I hate hate hate being a product of courtship philosophy. I hate it. It just never goes away. You always feel awkward if you so much as tell a girl she looks beautiful, much less try to kiss her or anything like that. And I’m trying not to put pressure on myself to do those things because I’m just trying to swear off pressure in general. But there’s always a voice in the back of my head telling me that if I don’t make any moves I won’t be “exciting” enough for any girl I would actually fall for. If I make any moves, of course, there’s lots of other voices telling me that I’m dishonoring her and turning her into an object blah blah blah. And with all the voices going on I can’t really hear common sense, or her body language, or anything else I should be listening to rather than all my fears.

I am happy being single for the first time in my life. I’ve finally accepted myself as a real, interesting, awesome person all by myself. I don’t get bored as much as I used to, I don’t feel an immense weight of loneliness crashing in on me, I don’t envy happy couples I hang out with and then go home and cry. I’m OK.

In Japan, anyway.

Here it seems like the stakes are higher and all the baggage just comes crashing back in.

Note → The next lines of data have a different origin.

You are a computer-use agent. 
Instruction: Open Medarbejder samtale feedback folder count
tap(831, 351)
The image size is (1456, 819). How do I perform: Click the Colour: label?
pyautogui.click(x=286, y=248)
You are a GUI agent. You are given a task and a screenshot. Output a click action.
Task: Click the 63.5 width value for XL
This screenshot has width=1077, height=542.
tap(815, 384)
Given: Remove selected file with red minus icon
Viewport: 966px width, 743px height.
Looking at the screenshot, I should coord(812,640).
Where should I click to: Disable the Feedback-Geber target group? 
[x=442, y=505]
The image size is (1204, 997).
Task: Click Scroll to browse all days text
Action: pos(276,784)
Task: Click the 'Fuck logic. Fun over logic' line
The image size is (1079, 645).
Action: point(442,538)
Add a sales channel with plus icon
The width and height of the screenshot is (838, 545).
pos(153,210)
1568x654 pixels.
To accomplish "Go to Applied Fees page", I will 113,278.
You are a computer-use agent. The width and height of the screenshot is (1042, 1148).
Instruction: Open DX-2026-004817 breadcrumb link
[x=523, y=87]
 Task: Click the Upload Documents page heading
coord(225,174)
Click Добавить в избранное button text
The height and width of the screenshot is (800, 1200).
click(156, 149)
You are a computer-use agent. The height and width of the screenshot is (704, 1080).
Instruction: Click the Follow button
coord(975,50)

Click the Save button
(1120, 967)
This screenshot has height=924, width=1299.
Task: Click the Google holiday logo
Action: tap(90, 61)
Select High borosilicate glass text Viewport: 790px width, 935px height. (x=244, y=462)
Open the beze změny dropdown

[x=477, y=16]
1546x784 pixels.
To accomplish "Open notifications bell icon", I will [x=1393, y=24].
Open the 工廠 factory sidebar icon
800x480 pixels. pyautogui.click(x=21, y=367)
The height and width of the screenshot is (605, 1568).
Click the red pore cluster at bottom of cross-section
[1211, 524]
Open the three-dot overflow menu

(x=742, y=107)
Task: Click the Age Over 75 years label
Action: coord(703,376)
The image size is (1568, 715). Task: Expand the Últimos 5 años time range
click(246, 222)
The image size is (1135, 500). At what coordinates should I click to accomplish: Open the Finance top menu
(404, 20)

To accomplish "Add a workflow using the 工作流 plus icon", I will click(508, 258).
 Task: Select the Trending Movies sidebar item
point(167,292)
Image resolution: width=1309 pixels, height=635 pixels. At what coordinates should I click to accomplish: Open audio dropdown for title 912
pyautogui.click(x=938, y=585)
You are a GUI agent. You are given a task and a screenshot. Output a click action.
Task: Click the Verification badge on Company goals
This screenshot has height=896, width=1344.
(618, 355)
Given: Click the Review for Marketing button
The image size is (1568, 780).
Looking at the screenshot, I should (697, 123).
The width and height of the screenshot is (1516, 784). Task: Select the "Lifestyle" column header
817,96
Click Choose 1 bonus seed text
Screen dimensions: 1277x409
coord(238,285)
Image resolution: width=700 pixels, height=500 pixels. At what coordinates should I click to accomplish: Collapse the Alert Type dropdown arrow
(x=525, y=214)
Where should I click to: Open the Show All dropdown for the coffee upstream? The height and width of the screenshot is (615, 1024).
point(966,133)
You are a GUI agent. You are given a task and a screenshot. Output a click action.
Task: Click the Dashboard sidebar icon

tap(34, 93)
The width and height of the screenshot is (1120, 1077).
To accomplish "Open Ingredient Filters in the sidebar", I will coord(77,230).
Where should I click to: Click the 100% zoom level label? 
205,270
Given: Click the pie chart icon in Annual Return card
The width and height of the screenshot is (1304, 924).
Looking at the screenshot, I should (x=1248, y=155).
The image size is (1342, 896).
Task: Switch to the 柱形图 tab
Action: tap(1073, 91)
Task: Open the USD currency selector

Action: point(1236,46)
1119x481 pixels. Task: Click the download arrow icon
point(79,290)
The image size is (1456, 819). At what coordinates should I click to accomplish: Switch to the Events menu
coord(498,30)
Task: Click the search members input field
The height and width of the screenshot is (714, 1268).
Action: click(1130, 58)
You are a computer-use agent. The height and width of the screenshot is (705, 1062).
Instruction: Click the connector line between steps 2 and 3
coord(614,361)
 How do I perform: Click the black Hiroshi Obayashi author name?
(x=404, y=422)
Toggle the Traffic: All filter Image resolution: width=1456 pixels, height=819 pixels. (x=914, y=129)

Maybe that’s why I’m posting again. The last month or so I’ve felt emotionally drained, devoid of creativity, and not really wanting to face all the misery, shame, and loneliness that courtship, Christian dating, quiverfull, homeschooling, and related philosophies have caused. I just want to leave it all behind and start over with real people who haven’t sold their souls to some religious ideal.

But I want to do this; I want to make a difference. There are more and more voices speaking out every day against these forms of abuse, and that gives me hope for the future. It has already been immensely reassuring this year as I’ve realized that there are TONS of people like me and that having a weird fundamentalist past gives me common ground with A LOT of people. Better people, in fact, than the one-dimensional paper dolls our culture glorifies. And better than the sick minds who stay at the helm of these twisted movements.